■ EXERCISE MATERIAL
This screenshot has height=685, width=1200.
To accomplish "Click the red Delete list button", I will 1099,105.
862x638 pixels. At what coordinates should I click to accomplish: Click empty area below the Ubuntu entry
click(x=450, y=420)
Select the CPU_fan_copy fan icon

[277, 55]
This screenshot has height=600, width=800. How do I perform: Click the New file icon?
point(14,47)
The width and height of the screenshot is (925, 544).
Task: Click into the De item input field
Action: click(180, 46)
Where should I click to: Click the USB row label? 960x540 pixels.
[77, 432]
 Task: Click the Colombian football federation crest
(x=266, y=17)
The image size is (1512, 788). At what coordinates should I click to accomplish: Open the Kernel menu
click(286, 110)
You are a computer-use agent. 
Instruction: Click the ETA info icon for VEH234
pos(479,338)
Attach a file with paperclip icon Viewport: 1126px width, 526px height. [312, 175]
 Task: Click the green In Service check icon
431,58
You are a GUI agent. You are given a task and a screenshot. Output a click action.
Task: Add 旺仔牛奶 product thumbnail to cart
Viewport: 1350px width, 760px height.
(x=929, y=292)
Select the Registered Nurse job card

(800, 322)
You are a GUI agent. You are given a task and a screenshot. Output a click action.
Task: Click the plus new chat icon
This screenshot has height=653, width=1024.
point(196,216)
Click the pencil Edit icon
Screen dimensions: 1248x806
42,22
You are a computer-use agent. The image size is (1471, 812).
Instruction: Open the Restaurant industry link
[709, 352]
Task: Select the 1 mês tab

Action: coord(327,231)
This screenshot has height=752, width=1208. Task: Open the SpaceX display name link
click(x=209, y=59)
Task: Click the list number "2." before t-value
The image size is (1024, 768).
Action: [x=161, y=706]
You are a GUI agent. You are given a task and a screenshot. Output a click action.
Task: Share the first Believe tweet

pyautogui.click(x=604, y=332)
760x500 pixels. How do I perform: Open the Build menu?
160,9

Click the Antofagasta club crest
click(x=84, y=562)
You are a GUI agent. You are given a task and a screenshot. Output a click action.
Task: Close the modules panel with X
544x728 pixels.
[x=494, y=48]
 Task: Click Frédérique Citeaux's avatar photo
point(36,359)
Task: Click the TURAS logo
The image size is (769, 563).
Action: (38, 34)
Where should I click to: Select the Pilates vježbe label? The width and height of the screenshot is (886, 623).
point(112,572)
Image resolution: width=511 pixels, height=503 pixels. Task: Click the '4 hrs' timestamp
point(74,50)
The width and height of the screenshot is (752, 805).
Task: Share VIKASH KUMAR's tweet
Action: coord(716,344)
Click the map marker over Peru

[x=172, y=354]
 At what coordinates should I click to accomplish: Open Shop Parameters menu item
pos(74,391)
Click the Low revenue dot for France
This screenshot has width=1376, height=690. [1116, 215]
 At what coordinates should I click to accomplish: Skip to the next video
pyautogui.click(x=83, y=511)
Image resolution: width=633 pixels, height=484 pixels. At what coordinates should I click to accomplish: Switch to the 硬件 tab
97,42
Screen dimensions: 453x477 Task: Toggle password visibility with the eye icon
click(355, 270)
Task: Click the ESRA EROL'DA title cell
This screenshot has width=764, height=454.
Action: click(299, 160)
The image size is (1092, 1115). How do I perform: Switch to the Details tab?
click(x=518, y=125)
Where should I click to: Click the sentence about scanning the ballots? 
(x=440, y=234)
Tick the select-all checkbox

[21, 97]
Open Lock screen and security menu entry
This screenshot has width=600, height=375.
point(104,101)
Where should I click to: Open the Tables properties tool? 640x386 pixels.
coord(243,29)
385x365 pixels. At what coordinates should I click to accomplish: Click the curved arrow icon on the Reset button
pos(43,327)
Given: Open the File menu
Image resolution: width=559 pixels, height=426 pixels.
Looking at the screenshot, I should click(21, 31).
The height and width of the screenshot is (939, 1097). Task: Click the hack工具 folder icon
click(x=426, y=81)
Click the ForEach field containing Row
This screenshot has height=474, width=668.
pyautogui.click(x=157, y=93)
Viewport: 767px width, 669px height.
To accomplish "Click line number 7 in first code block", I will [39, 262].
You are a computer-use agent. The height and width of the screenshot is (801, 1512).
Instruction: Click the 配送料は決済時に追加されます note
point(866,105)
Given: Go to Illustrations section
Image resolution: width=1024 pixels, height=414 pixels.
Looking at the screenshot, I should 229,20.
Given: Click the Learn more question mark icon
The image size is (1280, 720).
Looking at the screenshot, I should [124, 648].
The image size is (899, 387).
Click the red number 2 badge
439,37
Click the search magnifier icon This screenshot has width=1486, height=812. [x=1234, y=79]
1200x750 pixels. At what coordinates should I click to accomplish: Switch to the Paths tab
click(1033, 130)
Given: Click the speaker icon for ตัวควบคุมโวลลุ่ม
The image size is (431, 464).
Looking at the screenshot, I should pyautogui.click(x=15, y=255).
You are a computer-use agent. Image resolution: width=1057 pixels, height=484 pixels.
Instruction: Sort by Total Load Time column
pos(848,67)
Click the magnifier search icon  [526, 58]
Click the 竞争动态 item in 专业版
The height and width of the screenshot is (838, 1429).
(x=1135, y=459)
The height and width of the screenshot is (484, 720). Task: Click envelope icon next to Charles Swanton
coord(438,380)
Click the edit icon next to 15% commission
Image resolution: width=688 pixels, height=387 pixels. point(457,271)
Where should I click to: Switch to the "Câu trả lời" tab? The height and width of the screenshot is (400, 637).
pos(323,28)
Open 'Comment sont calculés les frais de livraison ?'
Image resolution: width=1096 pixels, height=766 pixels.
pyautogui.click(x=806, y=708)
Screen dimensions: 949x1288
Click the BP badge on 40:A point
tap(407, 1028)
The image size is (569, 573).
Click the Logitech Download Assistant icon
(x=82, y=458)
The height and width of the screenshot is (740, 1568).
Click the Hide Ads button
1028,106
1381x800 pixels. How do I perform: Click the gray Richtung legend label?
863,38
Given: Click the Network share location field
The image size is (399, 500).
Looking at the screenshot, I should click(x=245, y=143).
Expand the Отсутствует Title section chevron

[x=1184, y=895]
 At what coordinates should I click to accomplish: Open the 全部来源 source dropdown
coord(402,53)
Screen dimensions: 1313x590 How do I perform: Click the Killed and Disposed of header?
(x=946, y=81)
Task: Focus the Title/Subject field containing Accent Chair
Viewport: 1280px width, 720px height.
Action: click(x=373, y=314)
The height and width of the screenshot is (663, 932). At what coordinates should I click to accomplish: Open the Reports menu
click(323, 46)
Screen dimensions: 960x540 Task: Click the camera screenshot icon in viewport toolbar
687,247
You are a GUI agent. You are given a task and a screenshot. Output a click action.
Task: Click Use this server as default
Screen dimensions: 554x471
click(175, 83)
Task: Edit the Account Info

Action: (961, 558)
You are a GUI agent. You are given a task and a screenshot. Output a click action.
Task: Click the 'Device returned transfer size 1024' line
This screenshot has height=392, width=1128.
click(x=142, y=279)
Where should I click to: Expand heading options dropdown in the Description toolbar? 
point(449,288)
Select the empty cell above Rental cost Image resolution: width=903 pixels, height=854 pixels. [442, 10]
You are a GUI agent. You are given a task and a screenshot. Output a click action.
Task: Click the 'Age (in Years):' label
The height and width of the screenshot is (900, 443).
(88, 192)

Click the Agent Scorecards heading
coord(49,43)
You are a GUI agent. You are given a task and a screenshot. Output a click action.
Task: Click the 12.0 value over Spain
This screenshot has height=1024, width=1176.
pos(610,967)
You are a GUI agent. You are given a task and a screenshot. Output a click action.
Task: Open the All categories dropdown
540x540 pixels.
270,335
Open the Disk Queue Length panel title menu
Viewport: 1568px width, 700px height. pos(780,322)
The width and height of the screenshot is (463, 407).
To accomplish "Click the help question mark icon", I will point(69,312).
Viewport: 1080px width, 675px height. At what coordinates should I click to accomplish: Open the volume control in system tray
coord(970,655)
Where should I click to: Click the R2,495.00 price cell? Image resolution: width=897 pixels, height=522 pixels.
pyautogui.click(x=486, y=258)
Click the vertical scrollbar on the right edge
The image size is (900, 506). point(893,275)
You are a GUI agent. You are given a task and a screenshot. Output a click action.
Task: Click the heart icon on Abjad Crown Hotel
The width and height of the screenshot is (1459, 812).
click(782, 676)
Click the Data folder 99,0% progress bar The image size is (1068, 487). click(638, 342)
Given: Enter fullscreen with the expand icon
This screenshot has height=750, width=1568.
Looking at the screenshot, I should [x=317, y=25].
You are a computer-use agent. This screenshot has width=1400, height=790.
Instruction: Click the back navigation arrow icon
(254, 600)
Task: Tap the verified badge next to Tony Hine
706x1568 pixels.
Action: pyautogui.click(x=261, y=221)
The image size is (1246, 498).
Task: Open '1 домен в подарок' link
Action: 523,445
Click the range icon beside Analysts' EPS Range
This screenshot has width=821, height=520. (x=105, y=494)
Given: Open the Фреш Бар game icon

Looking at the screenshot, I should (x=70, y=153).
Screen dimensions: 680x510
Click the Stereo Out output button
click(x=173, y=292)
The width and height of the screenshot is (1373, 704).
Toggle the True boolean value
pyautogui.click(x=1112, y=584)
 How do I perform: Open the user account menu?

■ EXERCISE
The answer must be a single number: how many lines of the entries contain "will".

■ EXPECTED OUTPUT
3